Return the records below exactly, leaving nothing out.

[INFORMATION SHOWN — start]

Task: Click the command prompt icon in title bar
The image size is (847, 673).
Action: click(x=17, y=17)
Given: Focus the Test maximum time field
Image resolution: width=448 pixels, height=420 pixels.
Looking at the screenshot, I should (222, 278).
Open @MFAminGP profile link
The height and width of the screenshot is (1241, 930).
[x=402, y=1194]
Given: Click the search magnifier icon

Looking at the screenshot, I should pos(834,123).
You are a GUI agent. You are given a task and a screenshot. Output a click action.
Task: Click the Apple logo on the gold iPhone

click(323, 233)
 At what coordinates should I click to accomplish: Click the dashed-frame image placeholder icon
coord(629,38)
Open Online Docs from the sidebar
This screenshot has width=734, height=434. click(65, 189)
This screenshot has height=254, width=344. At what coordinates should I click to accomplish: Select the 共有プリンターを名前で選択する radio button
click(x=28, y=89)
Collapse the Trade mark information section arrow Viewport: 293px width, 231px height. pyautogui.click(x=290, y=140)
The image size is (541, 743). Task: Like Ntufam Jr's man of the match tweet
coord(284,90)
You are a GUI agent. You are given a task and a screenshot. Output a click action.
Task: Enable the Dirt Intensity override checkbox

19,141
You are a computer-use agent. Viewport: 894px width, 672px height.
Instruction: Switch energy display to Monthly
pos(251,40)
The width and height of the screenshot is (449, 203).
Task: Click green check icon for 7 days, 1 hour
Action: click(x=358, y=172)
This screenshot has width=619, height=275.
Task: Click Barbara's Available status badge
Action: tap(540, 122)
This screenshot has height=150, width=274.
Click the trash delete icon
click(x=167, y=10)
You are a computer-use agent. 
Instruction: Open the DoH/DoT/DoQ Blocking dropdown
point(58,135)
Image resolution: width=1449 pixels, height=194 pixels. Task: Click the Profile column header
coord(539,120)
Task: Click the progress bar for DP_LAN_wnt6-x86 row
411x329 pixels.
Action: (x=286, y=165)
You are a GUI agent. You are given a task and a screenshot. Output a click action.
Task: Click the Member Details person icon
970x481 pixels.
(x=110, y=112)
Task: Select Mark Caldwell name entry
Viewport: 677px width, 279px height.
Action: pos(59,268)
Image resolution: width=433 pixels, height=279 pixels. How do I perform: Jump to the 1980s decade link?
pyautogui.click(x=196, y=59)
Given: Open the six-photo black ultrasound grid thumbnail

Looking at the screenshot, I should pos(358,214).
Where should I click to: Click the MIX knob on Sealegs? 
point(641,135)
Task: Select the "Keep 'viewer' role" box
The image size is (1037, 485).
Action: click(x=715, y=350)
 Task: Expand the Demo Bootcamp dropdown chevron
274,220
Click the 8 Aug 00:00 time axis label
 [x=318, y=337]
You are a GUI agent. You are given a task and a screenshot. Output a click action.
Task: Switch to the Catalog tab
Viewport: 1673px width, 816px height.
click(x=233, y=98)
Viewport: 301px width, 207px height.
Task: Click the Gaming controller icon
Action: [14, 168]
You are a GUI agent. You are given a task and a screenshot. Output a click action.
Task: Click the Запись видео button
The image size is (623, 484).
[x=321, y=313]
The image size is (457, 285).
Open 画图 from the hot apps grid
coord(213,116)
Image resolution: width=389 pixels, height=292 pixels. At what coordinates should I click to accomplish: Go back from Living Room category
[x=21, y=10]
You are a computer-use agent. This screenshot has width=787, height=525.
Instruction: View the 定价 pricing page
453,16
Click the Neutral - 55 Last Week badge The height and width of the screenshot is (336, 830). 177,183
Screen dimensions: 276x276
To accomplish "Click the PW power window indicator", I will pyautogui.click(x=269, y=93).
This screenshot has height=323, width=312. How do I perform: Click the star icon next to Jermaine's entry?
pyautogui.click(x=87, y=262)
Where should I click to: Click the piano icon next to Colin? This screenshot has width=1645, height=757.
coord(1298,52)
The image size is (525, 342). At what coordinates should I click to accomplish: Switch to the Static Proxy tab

[INFORMATION SHOWN — finish]

### RESULT
Task: Click the command prompt icon in title bar
The image size is (847, 673).
Action: click(x=17, y=17)
Given: Focus the Test maximum time field
Image resolution: width=448 pixels, height=420 pixels.
Looking at the screenshot, I should (222, 278).
Open @MFAminGP profile link
The height and width of the screenshot is (1241, 930).
[x=402, y=1194]
Given: Click the search magnifier icon

Looking at the screenshot, I should pos(834,123).
You are a GUI agent. You are given a task and a screenshot. Output a click action.
Task: Click the Apple logo on the gold iPhone

click(323, 233)
 At what coordinates should I click to accomplish: Click the dashed-frame image placeholder icon
coord(629,38)
Open Online Docs from the sidebar
This screenshot has width=734, height=434. click(65, 189)
This screenshot has height=254, width=344. At what coordinates should I click to accomplish: Select the 共有プリンターを名前で選択する radio button
click(x=28, y=89)
Collapse the Trade mark information section arrow Viewport: 293px width, 231px height. pyautogui.click(x=290, y=140)
The image size is (541, 743). Task: Like Ntufam Jr's man of the match tweet
coord(284,90)
You are a GUI agent. You are given a task and a screenshot. Output a click action.
Task: Enable the Dirt Intensity override checkbox

19,141
You are a computer-use agent. Viewport: 894px width, 672px height.
Instruction: Switch energy display to Monthly
pos(251,40)
The width and height of the screenshot is (449, 203).
Task: Click green check icon for 7 days, 1 hour
Action: click(x=358, y=172)
This screenshot has width=619, height=275.
Task: Click Barbara's Available status badge
Action: tap(540, 122)
This screenshot has height=150, width=274.
Click the trash delete icon
click(x=167, y=10)
You are a computer-use agent. 
Instruction: Open the DoH/DoT/DoQ Blocking dropdown
point(58,135)
Image resolution: width=1449 pixels, height=194 pixels. Task: Click the Profile column header
coord(539,120)
Task: Click the progress bar for DP_LAN_wnt6-x86 row
411x329 pixels.
Action: (x=286, y=165)
You are a GUI agent. You are given a task and a screenshot. Output a click action.
Task: Click the Member Details person icon
970x481 pixels.
(x=110, y=112)
Task: Select Mark Caldwell name entry
Viewport: 677px width, 279px height.
Action: pos(59,268)
Image resolution: width=433 pixels, height=279 pixels. How do I perform: Jump to the 1980s decade link?
pyautogui.click(x=196, y=59)
Given: Open the six-photo black ultrasound grid thumbnail

Looking at the screenshot, I should pos(358,214).
Where should I click to: Click the MIX knob on Sealegs? 
point(641,135)
Task: Select the "Keep 'viewer' role" box
The image size is (1037, 485).
Action: click(x=715, y=350)
 Task: Expand the Demo Bootcamp dropdown chevron
274,220
Click the 8 Aug 00:00 time axis label
 [x=318, y=337]
You are a GUI agent. You are given a task and a screenshot. Output a click action.
Task: Switch to the Catalog tab
Viewport: 1673px width, 816px height.
click(x=233, y=98)
Viewport: 301px width, 207px height.
Task: Click the Gaming controller icon
Action: [14, 168]
You are a GUI agent. You are given a task and a screenshot. Output a click action.
Task: Click the Запись видео button
The image size is (623, 484).
[x=321, y=313]
The image size is (457, 285).
Open 画图 from the hot apps grid
coord(213,116)
Image resolution: width=389 pixels, height=292 pixels. At what coordinates should I click to accomplish: Go back from Living Room category
[x=21, y=10]
You are a computer-use agent. This screenshot has width=787, height=525.
Instruction: View the 定价 pricing page
453,16
Click the Neutral - 55 Last Week badge The height and width of the screenshot is (336, 830). 177,183
Screen dimensions: 276x276
To accomplish "Click the PW power window indicator", I will pyautogui.click(x=269, y=93).
This screenshot has height=323, width=312. How do I perform: Click the star icon next to Jermaine's entry?
pyautogui.click(x=87, y=262)
Where should I click to: Click the piano icon next to Colin? This screenshot has width=1645, height=757.
coord(1298,52)
The image size is (525, 342). At what coordinates should I click to accomplish: Switch to the Static Proxy tab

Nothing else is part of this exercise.